First of all, explain to your students the goal of using a greater range of motion through the whole body. While standing on the side of the hill, have your students place their right pole tip by the tail of their right ski, and their left pole tip by the tip of their right ski. They can place their palms on top of their poles if this is uncomfortable for their wrists. Have them use their poles to deepen the stretch. Obviously they should only have them go as far as they are comfortable with. They should feel a stretch on both sides of their stomach (obliques) as well as lower back, as their spine “twists.” Provide some skiing mileage, allowing them to integrate these sensations in their skiing.

When your students have had ample opportunity to practice you can show them how to engage their obliques to help stabilize their upper body and control rotation through the turn. While stopped on the side of the hill, have your students take their pole straps off and hold their poles horizontal to the snow. Leaving their skis facing the same direction have them create a twist in their spine, as if they are finishing a turn. Then you can pull their poles back towards their ski tips, as if your are trying to untwist their spine. Have them resist. They should feel their obliques fire to hold them in position. Have them play with this tension while they ski.

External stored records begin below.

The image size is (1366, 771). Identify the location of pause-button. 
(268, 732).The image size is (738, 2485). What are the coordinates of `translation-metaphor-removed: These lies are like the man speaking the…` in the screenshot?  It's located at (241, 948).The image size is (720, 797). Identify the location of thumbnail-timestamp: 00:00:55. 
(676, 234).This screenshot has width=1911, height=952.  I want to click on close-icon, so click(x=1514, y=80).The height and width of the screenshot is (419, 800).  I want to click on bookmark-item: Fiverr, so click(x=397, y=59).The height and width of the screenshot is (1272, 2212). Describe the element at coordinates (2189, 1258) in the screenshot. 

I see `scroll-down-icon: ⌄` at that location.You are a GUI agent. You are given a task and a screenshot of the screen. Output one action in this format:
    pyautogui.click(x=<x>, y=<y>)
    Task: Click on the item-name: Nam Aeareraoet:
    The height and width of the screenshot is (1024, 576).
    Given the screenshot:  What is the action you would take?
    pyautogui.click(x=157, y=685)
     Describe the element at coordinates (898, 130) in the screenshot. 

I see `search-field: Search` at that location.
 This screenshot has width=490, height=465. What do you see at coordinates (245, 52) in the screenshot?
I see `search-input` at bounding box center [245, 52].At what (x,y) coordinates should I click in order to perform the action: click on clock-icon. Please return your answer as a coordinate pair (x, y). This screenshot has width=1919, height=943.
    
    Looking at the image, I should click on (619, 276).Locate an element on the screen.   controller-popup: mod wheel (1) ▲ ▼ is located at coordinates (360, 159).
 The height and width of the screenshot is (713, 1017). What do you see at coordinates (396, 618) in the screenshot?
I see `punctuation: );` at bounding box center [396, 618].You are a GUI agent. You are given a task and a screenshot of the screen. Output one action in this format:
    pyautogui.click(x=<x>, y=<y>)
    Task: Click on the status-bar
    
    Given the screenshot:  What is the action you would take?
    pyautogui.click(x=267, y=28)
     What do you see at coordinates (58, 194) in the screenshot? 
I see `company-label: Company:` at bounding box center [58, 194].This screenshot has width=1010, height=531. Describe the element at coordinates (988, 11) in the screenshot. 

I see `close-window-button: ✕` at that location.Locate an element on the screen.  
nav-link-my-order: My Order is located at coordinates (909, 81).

Short turns are a ski task that show both the need for increased flexibility and increased strength in the core. Since we are trying to shape a turn that is significantly smaller than the skis sidecut we need to increase the rate at which we “twist” them. For us to achieve this, our obliques have to be engaged first. That way the weight of our upper body is “stabilized” and we are able to twist our legs against this. Through the second half of our turn however, we need to use a greater range of rotational movement from our hip joint all the way up through our spine. This will allow our skis to finish shaping the turn while at the same time setting our body up to move down the hill, across our skis and begin the next turn.

In the sport of skiing, whether you are beginner or advanced, rotational movements play an integral role. To improve our ability to ski in and out of rotational separation, we need to expand our on hill exercises with off hill work. Yoga poses such as the lying down spinal twist, and the torso twist and hold are fantastic at developing the strength and flexibility needed for skiing.